Could you show each line of the records that contains the word "computer"?

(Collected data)
·····

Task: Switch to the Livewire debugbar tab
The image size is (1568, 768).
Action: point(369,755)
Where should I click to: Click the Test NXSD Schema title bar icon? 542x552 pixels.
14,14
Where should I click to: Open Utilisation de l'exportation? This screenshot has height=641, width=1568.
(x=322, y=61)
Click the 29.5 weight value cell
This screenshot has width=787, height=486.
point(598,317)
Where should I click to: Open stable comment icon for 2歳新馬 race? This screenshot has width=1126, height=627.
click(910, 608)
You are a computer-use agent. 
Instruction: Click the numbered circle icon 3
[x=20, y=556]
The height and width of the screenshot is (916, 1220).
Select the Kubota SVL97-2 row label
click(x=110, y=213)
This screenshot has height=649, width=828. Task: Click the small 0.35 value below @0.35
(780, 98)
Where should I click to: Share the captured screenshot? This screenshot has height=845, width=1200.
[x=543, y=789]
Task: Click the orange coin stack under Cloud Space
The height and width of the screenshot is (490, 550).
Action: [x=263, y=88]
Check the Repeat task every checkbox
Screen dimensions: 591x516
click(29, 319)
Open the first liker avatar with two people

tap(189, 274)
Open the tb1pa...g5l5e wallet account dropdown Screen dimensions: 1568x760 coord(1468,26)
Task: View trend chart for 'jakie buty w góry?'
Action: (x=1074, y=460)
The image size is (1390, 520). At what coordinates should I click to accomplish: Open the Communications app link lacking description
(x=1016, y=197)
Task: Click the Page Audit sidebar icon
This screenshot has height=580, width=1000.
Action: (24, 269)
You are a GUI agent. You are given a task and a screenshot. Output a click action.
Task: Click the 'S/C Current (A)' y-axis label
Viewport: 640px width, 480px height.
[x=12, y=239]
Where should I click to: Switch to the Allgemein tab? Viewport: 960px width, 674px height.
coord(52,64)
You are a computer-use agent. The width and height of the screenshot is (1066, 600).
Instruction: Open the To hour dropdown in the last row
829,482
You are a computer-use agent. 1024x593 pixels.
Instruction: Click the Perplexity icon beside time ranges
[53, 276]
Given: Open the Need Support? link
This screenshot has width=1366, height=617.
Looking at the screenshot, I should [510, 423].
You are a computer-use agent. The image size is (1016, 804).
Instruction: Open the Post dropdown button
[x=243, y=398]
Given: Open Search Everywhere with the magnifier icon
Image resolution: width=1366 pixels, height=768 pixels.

·····

## [WRITTEN ANSWER]
You are a computer-use agent. 
You are a computer-use agent. The width and height of the screenshot is (1066, 600).
You are a computer-use agent. 1024x593 pixels.
You are a computer-use agent. The image size is (1016, 804).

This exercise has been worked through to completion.